Audrey Watters writes the education blog HackEducation. I wanted to share her latest piece in which she wrote about CodeNow.
By Audrey Watters on June 20, 2012
I woke up yesterday to the news that Codecademy had raised $10 million. I decided to skip writing another screed, even though I think many of my original complaints about the site are still valid. Considering how I came a little unhinged at the $2.5 million that the startup raised last fall, I’m sure you’re all deeply disappointed that I didn’t hammer out four times as much of a rage-fest with four times as much as an investment injection. This is, after all a startup that’s still being praised and funded as the future of learning.
Instead I want to tell a different story about a different organization that’s got a better story and a better approach with better results. There are no famed Silicon Valley venture capitalists on board with this one, and no knights. The White House is a fan though, so there’s that…
That organization is CodeNow, a DC-based non-profit that teaches high-school age kids how to program. (I have covered the organization several times in the past: once as an introduction to the non-profit and once to interview founder Ryan Seashore for the research I undertook for Mozilla on how to support Web literacies.)
There are so many things about CodeNow that I really like: its DC location means it’s working with youth of color, and about 40% of the students who’ve participated in its programs have been girls – both of these are absolutely crucial since the tech industry and CS field remains largely white and male. And rather than building a teach-yourself-through-a-Web-based tool and arguing that that’s sufficient or “easy” or “the best way,” CodeNow takes a multi-pronged approach: There are free training sessions and bootcamps where students are introduced to programming through things like Lego Mindstorms and Hackety Hack. (The current developer on the HacketyHack project, Steve Klabnik, is one of the CodeNow instructors.) There’s ongoing access to Treehouse where students can hone their Web development and design skills. There are connection to mentors and internship opportunities via meet-ups. Attendees all receive netbooks – for many participants this is their first computer. And finally, CodeNow is project-based: students learn how to build a website or a game or a robot – a programming project that matters to them.
Seashore emailed me the other day to boast about the project of one of his students: Wilfried Hounyo, who’ll be going into 11th grade in the fall. Wilfried had no real programming experience before attending a CodeNow bootcamp this winter, but took to it “like a fish to water.” By the end of the session he had created business cards for himself that read “future engineer.”
Since then he, along with two friends from high school – Golden Rockefeller and Endre Osbourne – designed and built “Electrobob,” a game that teaches some of the fundamentals of electrons. Wilfried did all the coding The team entered the Entertainment Software Association’s STEM Video Game challenge. And they achieved co-winner honors in the Playable Game – Team category. That is awesome.
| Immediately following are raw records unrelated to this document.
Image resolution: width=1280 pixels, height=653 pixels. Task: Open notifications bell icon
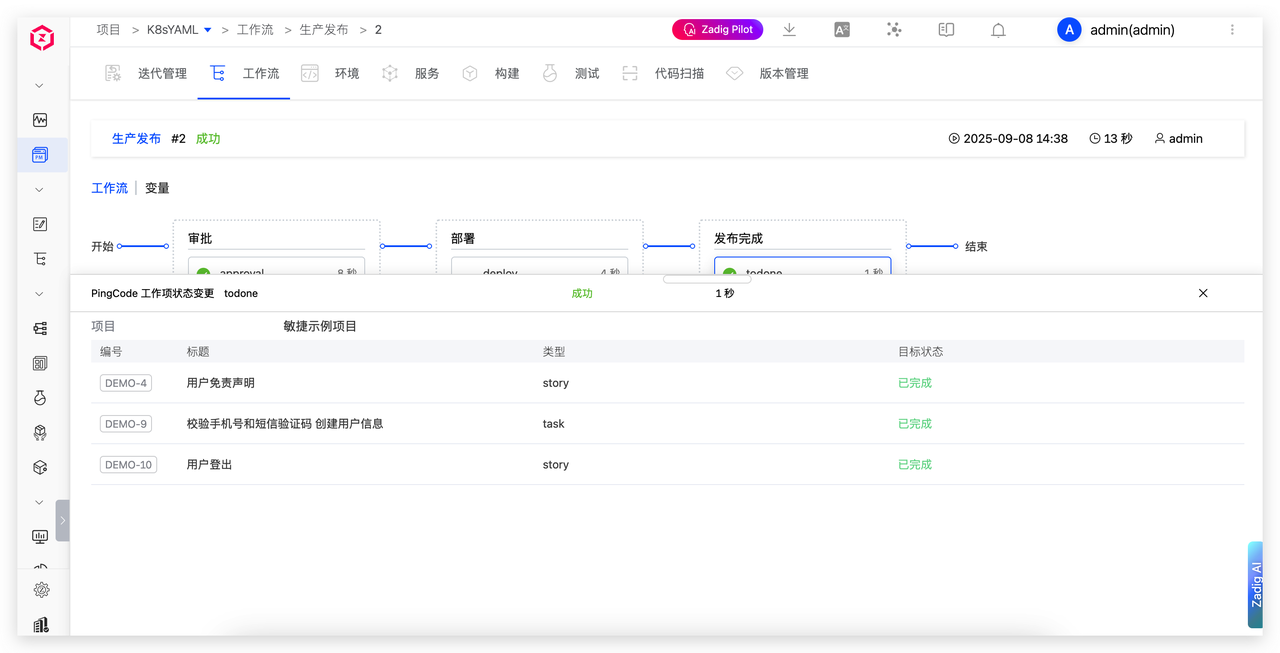(x=998, y=30)
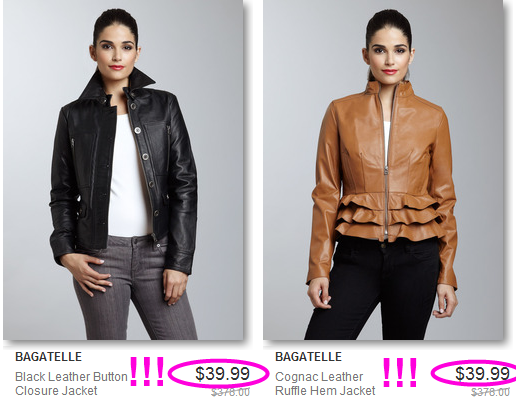Click pink exclamation marks beside cognac jacket
The width and height of the screenshot is (516, 406).
400,372
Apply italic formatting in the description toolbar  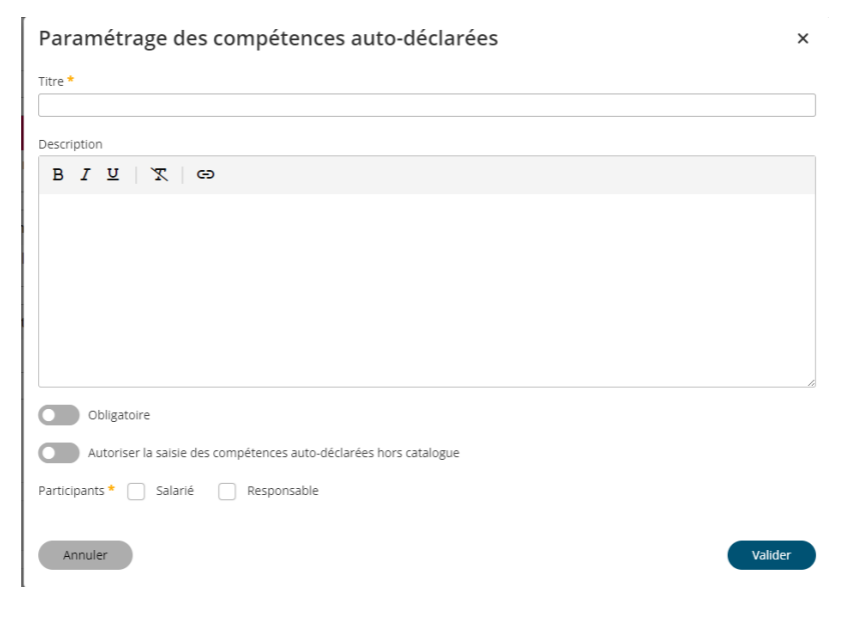(x=85, y=174)
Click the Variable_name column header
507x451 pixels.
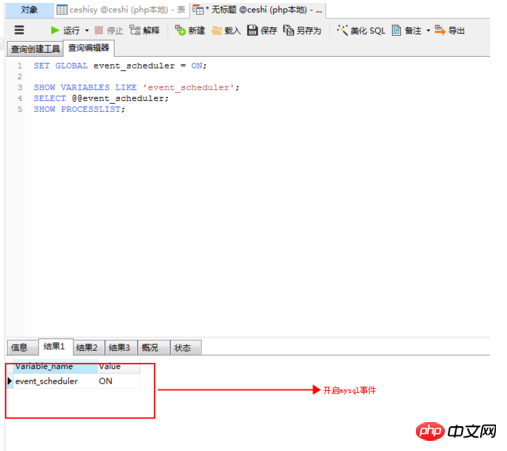tap(55, 367)

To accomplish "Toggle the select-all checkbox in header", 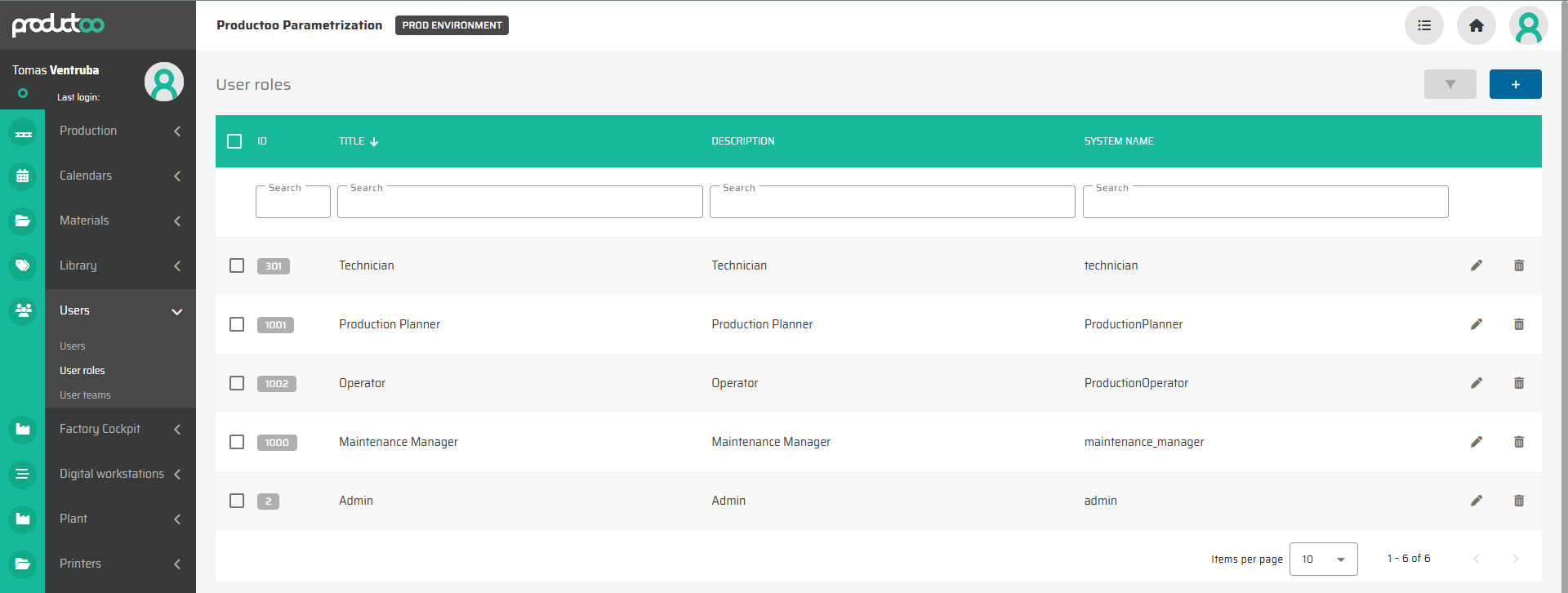I will pos(234,141).
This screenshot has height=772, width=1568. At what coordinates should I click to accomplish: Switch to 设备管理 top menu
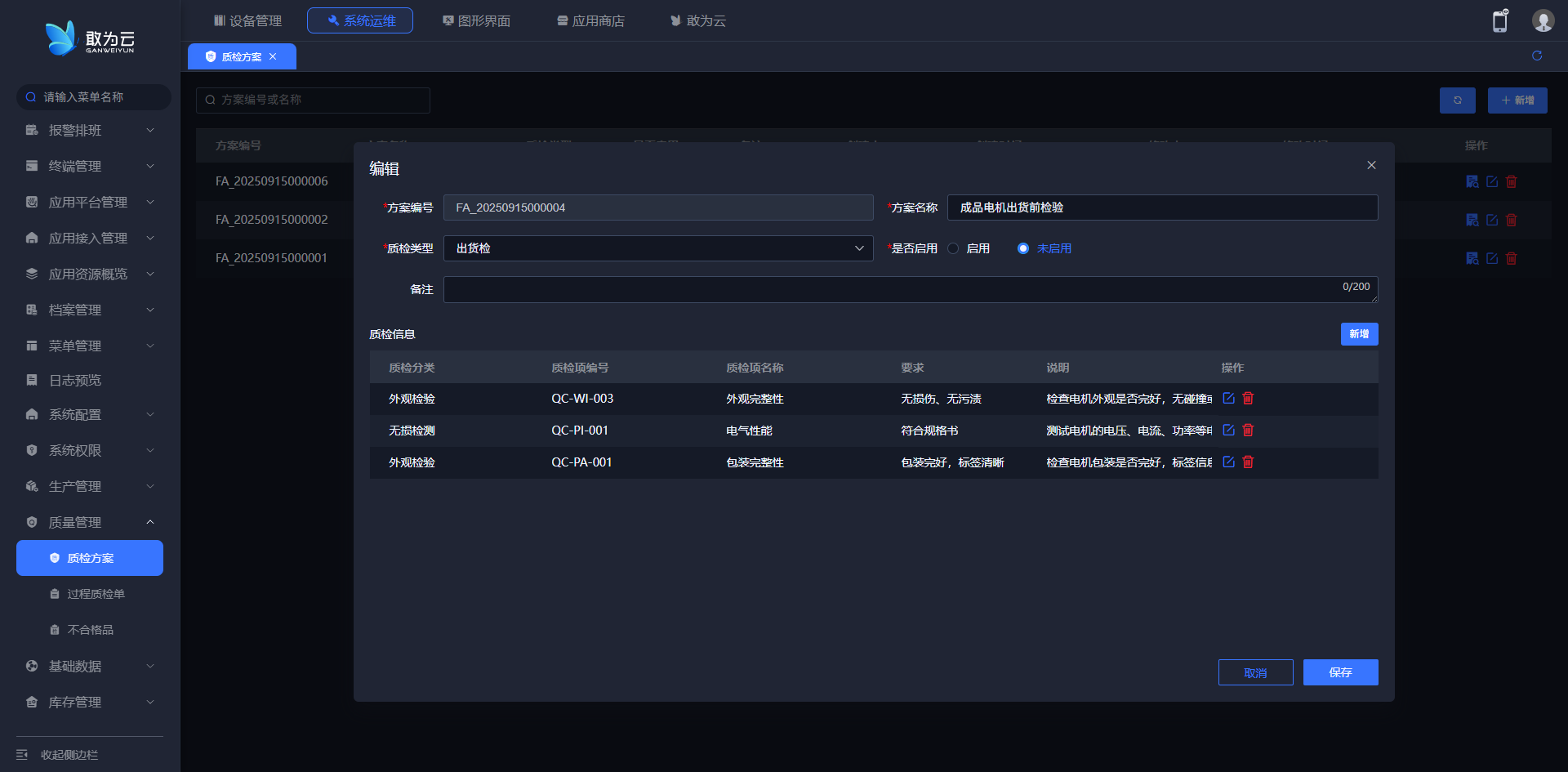[x=247, y=20]
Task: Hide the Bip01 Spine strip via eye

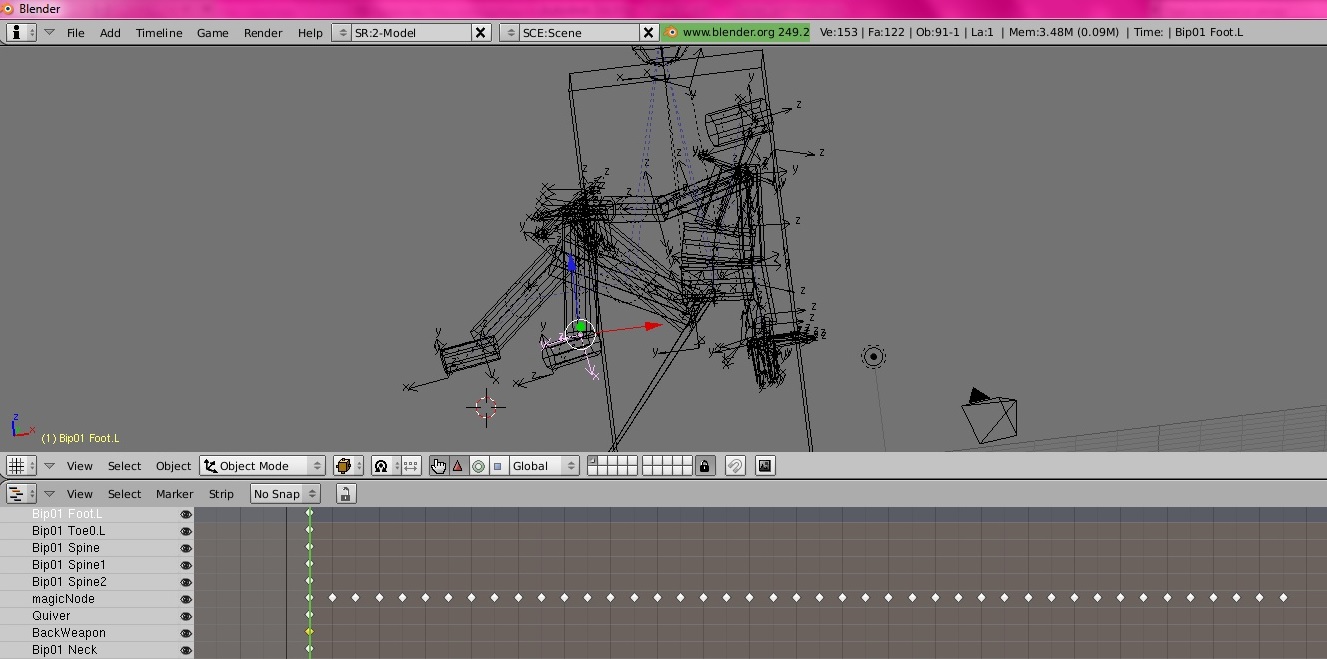Action: click(185, 548)
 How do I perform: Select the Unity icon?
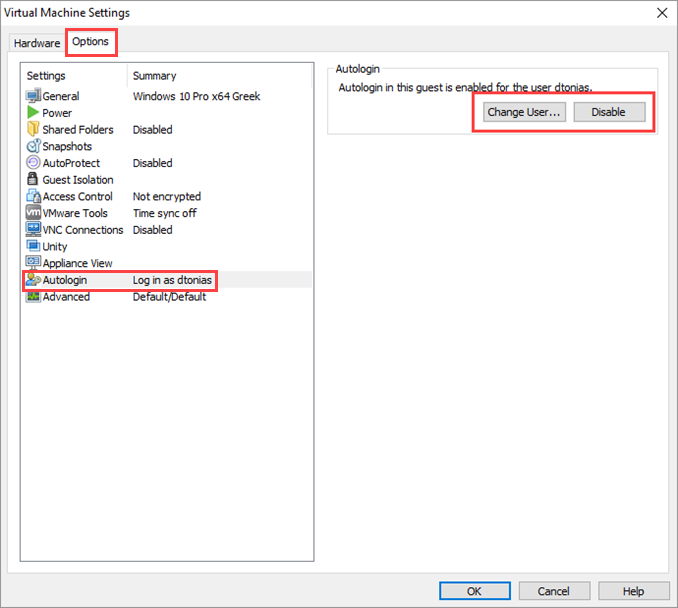(x=33, y=247)
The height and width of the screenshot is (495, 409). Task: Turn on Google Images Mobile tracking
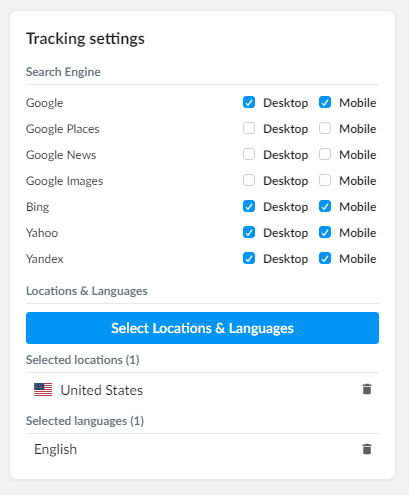click(x=325, y=180)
Wilfried is “the reason why we do this,” says Seashore, who admits that not every student walks away from a CodeNow bootcamp wanting to become a software engineer. But that’s not the point. They do walk away having had an introduction to code and to the opportunities that knowing code can bring. And they walk away with a netbook. CodeNow’s given out 41 so far.
Last night, Georgia Tech professor Ian Bogost tweeted, “Reminder: when startups raise money to ‘democratize’ something, they’re really ‘commercializing’ it.” I’m not sure if he was thinking about “democratizing learning to code” and Codecademy, but after talking to Seashore earlier in the day and thinking about the comparisons between CodeNow and Codecademy, that’s certainly where my mind went.
Silicon Valley pays a lot of lipservice to this – the notion that “everyone should learn to code.” But I don’t think they really mean “everyone.” Or at least, they’re not interested in lowering the barriers to entry for “everyone.” $10 million for Codecademy. Meanwhile CodeNow is largely bootstrapped.
CodeNow is currently raising money via an IndieGoGo campaign. Seashore says that the non-profit needs more money in order to afford some of the expenses for its summer bootcamp. The crowdfunding campaign means that the bootcamp can go forward, even if grant-making institutions don’t come through with the money in time.